Chapter 31

Quinn

Awareness seeped in before I realized I was awake.

The world felt underwater. My pulse, a whisper I couldn’t locate.

Breath found me before sound did. I didn’t hurt.

Still, somewhat stuffy air moved through my lungs.

I was under the coliseum, in the Architect’s castle, high atop a mountain in the remains of Edinburgh.

I hadn’t died. Or woken up in another reality. Or on Doctor Oz’s table.

The memory of the train smashing into a wall made me flinch.

A hand gripping mine squeezed. The pressure was the first real thing, the thump of another heartbeat reminding me I had one.

“You’re okay, thank the Sun God,” Cayden said.

In one swift motion, he pulled me to his chest. My tears came instantly. I could have lost everything. My body folded against his before my mind could catch up. Instinct, not thought.

“I’m here,” he murmured, fingers sliding into my hair. “You’re here. You’re okay.”

I pulled away just enough to breathe. He took it as his cue, slipping behind me and caging me gently to his chest with strong arms. I felt the heat of his breath, the quiet reverence in each kiss he pressed to my shoulder.

“I thought I’d lost you,” he whispered, his voice trembling. “You’re my world, Quinn. The reason I keep moving forward when everything’s crumbling.”

His arms tightened. “Watching you stumble through this world and still fight… it makes me want to be better.”

He kissed my neck again, then rested his forehead there. “I didn’t mean to tether you. I didn’t even know I was doing it. I just, couldn’t let you go.”

The warmth in his arms. The rawness in his voice. This was love. Raw, real, and undeniable. It hit like gravity—terrifying, inescapable, and far too soon.

But one word stuck out.

Tether.

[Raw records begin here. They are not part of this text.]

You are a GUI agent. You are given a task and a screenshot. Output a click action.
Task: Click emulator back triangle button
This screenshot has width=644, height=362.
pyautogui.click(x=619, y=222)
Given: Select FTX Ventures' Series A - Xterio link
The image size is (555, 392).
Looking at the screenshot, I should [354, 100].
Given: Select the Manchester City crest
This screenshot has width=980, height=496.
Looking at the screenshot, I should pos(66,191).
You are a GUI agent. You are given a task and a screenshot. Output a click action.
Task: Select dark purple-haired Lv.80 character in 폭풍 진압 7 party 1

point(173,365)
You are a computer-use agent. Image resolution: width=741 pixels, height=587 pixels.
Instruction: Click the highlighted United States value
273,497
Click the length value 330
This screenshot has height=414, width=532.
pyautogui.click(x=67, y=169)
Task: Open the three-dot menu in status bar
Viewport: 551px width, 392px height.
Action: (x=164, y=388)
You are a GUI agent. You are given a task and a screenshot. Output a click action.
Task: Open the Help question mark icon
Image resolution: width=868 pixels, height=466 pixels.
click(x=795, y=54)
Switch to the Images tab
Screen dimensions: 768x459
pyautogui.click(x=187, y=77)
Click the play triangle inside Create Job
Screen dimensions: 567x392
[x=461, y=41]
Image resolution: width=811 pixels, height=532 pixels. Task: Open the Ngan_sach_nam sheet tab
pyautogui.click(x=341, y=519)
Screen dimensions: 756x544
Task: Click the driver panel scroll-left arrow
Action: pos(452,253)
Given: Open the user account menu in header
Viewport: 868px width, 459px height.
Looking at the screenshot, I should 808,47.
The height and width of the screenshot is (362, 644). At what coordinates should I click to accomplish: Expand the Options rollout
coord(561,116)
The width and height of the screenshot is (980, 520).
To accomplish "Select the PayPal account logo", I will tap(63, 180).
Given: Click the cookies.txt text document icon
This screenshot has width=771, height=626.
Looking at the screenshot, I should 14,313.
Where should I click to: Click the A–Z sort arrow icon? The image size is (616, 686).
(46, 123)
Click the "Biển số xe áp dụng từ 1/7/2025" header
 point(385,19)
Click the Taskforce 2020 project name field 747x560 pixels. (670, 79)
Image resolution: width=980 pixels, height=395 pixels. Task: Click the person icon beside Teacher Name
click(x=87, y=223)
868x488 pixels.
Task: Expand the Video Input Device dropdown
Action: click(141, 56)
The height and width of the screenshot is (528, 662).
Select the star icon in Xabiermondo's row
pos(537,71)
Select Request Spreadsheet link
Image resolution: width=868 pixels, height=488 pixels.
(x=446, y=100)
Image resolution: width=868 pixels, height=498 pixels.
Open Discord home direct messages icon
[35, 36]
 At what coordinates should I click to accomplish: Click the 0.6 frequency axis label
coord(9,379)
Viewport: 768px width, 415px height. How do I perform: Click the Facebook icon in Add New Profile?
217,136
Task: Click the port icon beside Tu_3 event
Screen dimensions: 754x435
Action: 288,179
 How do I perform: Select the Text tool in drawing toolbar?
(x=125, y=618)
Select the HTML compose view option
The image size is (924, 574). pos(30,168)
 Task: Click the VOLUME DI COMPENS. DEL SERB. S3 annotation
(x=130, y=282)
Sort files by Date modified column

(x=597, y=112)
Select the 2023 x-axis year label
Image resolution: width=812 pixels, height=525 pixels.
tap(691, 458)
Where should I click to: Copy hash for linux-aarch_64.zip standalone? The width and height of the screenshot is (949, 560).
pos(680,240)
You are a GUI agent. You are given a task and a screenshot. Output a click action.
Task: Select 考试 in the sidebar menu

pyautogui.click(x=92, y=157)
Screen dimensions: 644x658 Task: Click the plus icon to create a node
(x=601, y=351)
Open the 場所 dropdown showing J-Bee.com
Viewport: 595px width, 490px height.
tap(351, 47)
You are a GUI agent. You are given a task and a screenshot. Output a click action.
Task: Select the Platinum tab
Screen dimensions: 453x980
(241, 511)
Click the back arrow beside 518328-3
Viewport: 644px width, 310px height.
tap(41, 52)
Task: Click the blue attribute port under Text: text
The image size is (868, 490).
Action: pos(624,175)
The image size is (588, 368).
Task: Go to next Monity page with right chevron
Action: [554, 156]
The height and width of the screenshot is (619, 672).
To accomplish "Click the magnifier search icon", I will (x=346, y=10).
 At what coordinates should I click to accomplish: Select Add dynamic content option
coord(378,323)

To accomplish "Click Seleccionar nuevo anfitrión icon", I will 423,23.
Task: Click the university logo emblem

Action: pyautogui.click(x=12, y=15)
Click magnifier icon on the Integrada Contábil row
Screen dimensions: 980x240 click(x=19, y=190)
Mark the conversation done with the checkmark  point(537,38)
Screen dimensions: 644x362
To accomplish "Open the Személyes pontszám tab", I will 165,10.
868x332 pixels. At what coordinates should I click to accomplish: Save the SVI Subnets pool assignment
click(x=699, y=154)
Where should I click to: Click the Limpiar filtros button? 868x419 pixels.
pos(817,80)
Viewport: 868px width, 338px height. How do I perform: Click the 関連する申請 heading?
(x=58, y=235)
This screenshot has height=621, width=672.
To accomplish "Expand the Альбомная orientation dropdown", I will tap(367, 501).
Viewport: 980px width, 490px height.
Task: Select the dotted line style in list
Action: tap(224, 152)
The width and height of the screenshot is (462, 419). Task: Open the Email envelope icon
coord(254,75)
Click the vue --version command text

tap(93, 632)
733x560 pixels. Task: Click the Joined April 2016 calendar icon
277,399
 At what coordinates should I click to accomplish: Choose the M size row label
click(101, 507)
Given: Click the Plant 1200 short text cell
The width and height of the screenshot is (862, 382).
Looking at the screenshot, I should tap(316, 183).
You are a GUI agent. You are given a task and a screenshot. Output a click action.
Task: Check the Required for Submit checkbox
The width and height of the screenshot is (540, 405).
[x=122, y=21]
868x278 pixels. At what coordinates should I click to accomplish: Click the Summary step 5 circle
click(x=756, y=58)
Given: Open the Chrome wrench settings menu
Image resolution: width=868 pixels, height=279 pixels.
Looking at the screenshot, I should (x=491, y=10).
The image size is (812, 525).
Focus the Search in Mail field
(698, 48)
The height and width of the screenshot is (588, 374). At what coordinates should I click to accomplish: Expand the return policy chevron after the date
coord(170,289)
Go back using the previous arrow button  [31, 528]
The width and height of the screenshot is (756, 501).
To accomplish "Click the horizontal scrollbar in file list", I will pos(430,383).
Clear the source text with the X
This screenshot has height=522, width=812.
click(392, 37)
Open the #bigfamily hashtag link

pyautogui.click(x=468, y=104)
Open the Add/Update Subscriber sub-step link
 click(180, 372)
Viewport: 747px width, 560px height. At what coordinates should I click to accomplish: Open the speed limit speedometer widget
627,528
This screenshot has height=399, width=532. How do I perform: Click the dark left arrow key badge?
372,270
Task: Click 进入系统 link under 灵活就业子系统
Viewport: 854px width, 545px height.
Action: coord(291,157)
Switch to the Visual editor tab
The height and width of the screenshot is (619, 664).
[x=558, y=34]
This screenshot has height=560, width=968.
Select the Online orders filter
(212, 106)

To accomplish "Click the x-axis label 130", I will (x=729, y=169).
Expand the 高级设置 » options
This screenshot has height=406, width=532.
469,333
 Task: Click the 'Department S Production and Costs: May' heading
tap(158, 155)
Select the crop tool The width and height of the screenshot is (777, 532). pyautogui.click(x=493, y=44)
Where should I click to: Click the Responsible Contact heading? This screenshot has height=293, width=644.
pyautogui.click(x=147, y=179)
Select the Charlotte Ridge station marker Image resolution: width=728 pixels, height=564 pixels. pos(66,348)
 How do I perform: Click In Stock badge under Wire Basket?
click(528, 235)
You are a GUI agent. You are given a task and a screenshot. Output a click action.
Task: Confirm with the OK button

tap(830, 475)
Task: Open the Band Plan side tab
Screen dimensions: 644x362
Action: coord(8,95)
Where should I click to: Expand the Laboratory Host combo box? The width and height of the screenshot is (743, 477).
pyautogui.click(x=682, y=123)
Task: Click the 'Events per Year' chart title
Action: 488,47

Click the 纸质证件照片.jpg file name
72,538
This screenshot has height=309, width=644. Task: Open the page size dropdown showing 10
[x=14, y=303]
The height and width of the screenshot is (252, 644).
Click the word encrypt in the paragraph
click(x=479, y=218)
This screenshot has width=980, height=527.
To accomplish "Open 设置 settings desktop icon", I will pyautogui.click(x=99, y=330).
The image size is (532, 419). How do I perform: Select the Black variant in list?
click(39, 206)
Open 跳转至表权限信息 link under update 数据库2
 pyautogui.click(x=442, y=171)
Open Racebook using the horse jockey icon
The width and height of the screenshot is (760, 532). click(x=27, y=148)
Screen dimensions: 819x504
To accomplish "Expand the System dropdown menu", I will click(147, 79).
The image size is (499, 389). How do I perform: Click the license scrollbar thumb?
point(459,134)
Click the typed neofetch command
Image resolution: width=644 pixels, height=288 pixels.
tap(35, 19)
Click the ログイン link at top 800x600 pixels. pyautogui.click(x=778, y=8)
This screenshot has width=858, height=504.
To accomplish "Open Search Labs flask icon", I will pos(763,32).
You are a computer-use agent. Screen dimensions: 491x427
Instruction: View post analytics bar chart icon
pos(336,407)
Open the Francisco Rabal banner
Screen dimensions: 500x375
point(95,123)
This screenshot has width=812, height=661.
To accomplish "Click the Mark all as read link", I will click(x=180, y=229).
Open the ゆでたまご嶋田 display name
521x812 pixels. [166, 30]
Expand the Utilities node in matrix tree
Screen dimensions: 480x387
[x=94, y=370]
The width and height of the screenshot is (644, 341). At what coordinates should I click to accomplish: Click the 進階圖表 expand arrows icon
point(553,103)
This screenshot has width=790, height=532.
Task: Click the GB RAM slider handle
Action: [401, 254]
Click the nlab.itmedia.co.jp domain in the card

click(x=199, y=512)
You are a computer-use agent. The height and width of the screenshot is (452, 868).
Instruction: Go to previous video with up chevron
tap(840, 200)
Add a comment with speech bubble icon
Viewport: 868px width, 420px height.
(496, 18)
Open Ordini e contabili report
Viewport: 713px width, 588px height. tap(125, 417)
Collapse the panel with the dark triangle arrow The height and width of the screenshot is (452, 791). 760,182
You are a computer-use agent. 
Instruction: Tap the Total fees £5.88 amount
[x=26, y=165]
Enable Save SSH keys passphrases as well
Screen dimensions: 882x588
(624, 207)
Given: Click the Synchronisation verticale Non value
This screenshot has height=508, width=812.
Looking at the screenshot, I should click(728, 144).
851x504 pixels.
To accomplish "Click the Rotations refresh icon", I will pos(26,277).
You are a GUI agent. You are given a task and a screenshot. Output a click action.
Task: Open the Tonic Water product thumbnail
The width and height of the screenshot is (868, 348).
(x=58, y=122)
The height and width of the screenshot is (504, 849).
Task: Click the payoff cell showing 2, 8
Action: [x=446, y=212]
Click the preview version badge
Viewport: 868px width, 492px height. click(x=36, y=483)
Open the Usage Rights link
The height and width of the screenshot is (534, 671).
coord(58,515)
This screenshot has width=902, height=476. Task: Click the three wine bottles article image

Of course. I was turning into a magical pincushion.

“If you don’t want this,” Cayden turned to steel. “I will kill myself to fix it.”

His voice cracked on the word kill. I felt it vibrate through my ribs like a vow he’d already made.

“Don’t,” I said softly but firmly.

Another tether. Another chain. A part of me recoiled, but it was Cayden. My Cayden.

I pulled his forearm tighter across my heart. The warmth of his skin seeped through my ribs; part of me wanted to disappear into it, the other part screamed. “You saved my life. And if I had to choose someone to be tethered to, it would be you.”

He exhaled shakily behind me. He would accept my words, but they would weigh on him.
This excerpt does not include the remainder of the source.